■ **Vorgegebener Text**:
____

Was genau meinst Du damit?

----------

## May-C

Wenn ich richtig gelesen habe benützt du doch gnome...

gib doch mal im terminal gnome-font-properties ein.

Dann kannst du die Schriftart für die Anwendungen, den Desktop, in Fensterleisen usw. für gnome angeben.

Ausserdem kannst du Glättung mittels Subpixel angeben...

Wahrscheinlich sind die Font Einstellungen auch über ein Menü anwählbar...

----------

## Klaus Meier

Also ich benutze die Bitstream Vera Fonts, die sehen deutlich besser aus als die Standardfonts.

----------

## Motorroller

Die Einstellungen mit den Schriftarten und den Glättungen mit Subpixeln kannte ich schon. Aber trotzdem danke für den Tipp.

____

■ **Folgendes bearbeiten**:
1. Stimmen die Aussagen (a), (b) und (c) mit dem Forumsverlauf über Schriftarten unter GNOME überein? Beantworte jede mit Ja oder Nein und zitiere die entscheidenden Worte wörtlich.
(a) May-C schlägt vor, im Terminal gnome-font-properties einzugeben.
(b) Klaus Meier findet die Standardfonts schöner als die Bitstream Vera Fonts.
(c) Motorroller kannte die Einstellungen zur Glättung mit Subpixeln noch nicht.
2. Führe den Forumsverlauf über Schriftarten unter GNOME im Anschluss an seinen letzten Beitrag fort.
Das Material wird hier nicht gebraucht.

■ **Material**:
____

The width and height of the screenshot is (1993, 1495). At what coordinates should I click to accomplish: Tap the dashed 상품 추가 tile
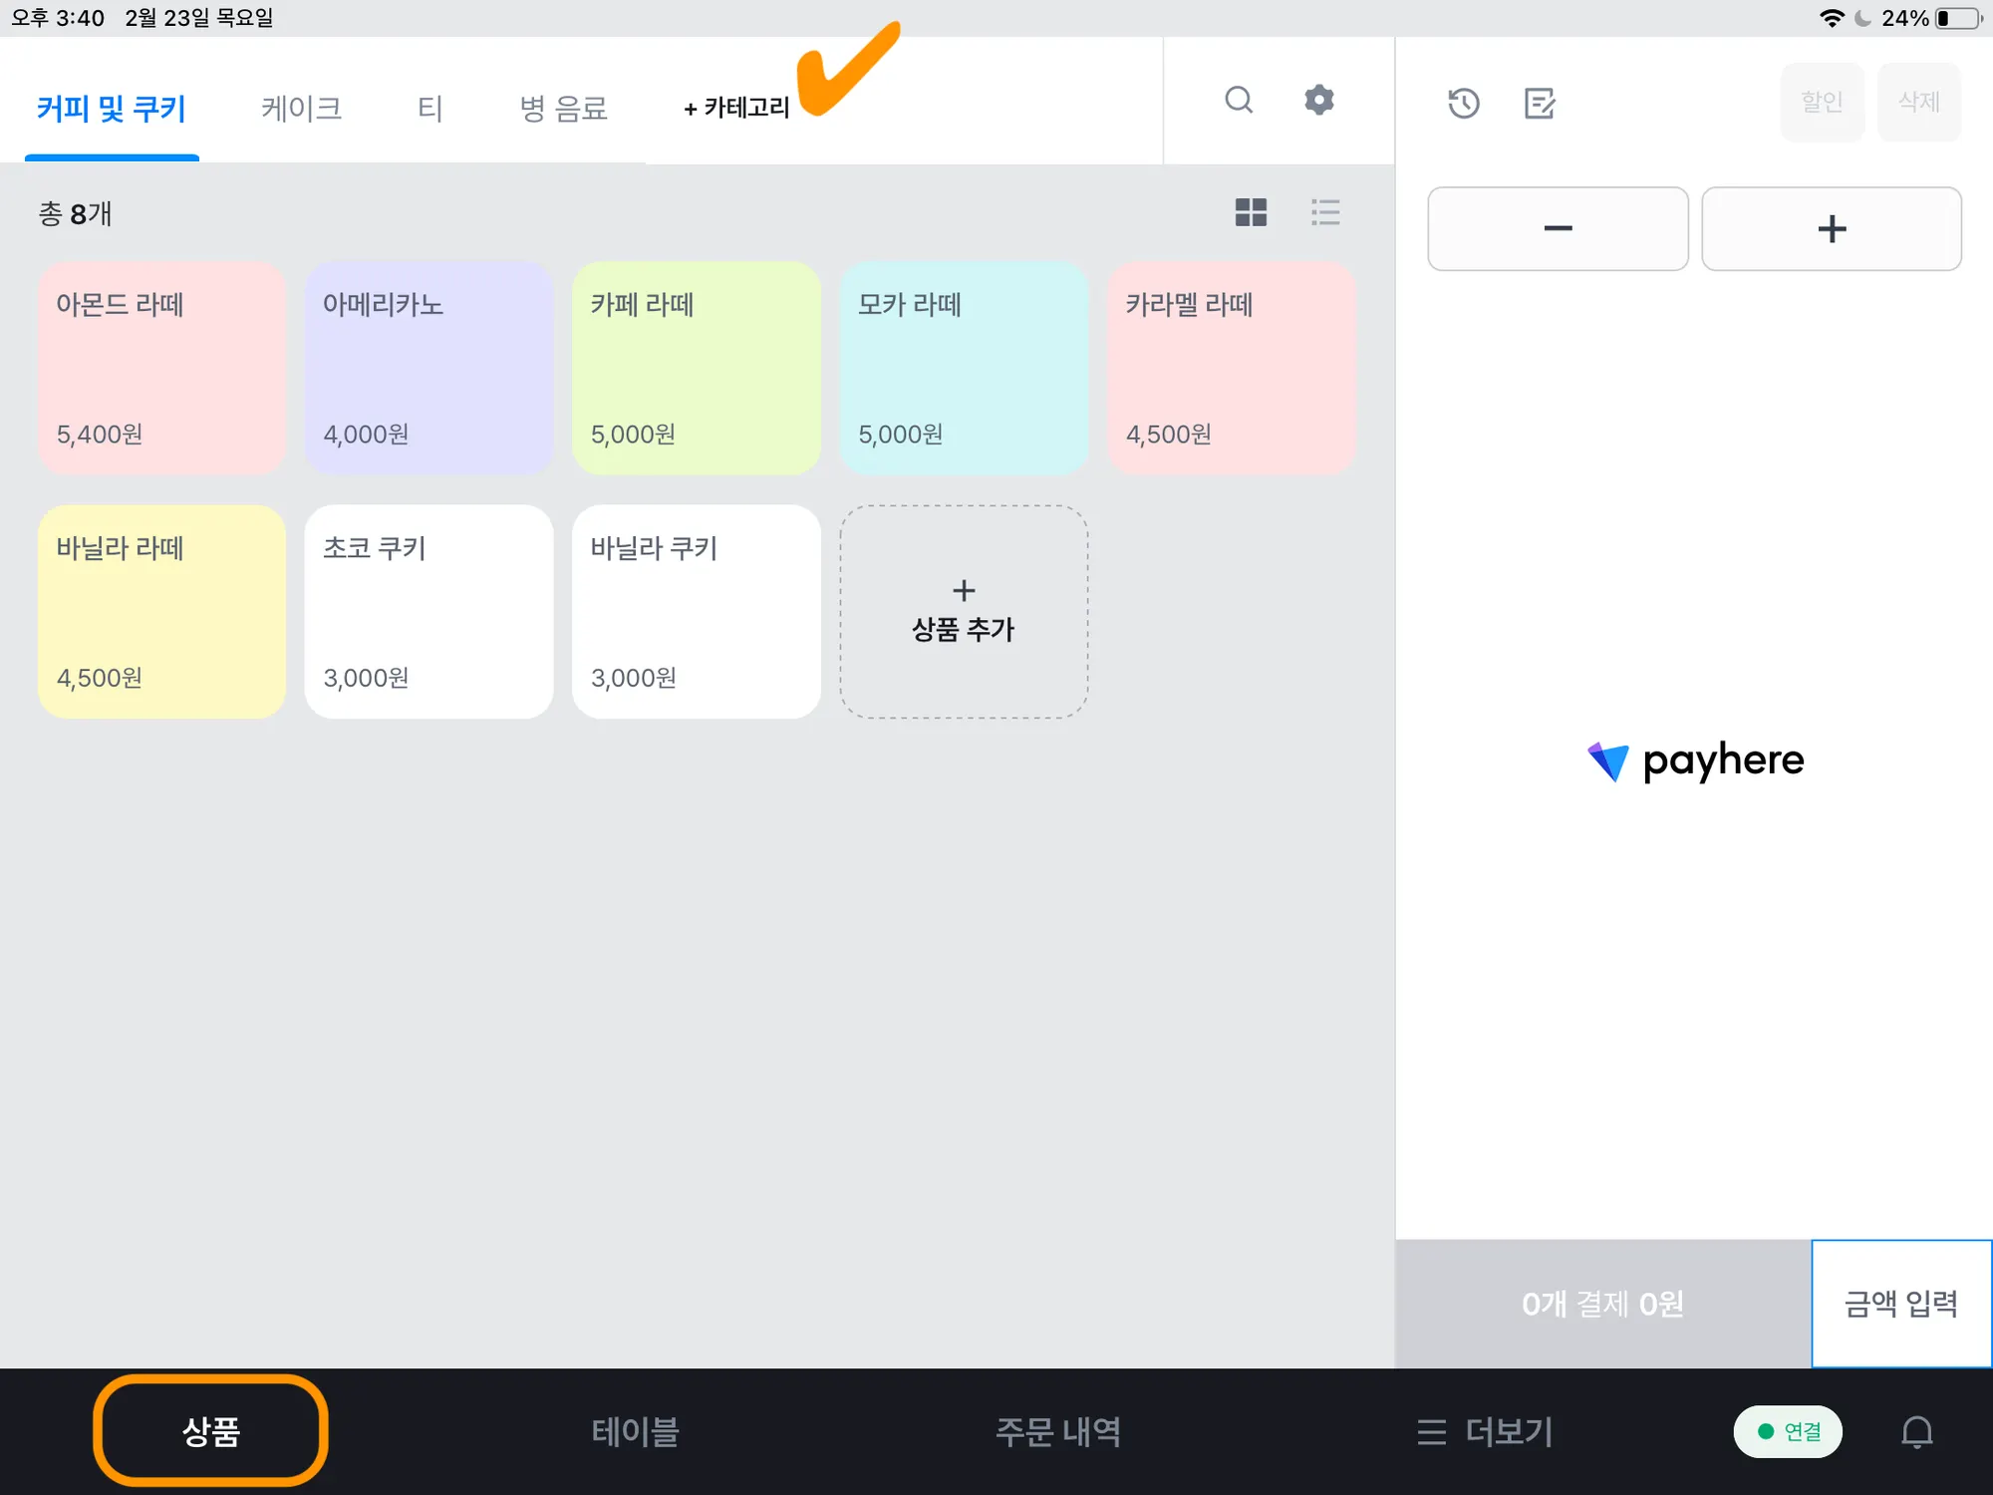[964, 611]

____

■ **Antworten je Aufgabe**:
1.
(a) Ja: „gib doch mal im terminal gnome-font-properties ein.“
(b) Nein: „Also ich benutze die Bitstream Vera Fonts, die sehen deutlich besser aus als die Standardfonts.“
(c) Nein: „Die Einstellungen mit den Schriftarten und den Glättungen mit Subpixeln kannte ich schon.“

2.
Also wenn ich mir die Schriften unter Windows anschaue, dann wundert es mich, dass dort die Schriften in einer einheitlichen Dicke dargestellt werden, da wirkt es einfach mal nicht so verschwommen. 

Wieso wird denn eigentlich die Möglichkeit geboten, zwischen Schriftarten von 75 und 100 dpi zu wählen, wenn ich aber eine Einstellung von scheinbar 96 dpi habe, zumindest von Seiten der Einstellung der Schriftart?

----------

## Motorroller

Das Problem scheint hauptsächlich an der Tatsache zu liegen, dass ich an meinem Laptop, wie halt üblich, einen TFT habe. Ich habe festgestellt, dass je nach Blickwinkel auf das Display, die Schriftart mehr oder weniger deutlich ist. Schaue ich leicht von oben herab, sieht die Schrift deutlich klarer und feiner aus, als bei direktem Blick von vorn. Woher das kommt, weiß ich nicht. Aber ist mir auch egal. Ich habe mich daran gewöhnt.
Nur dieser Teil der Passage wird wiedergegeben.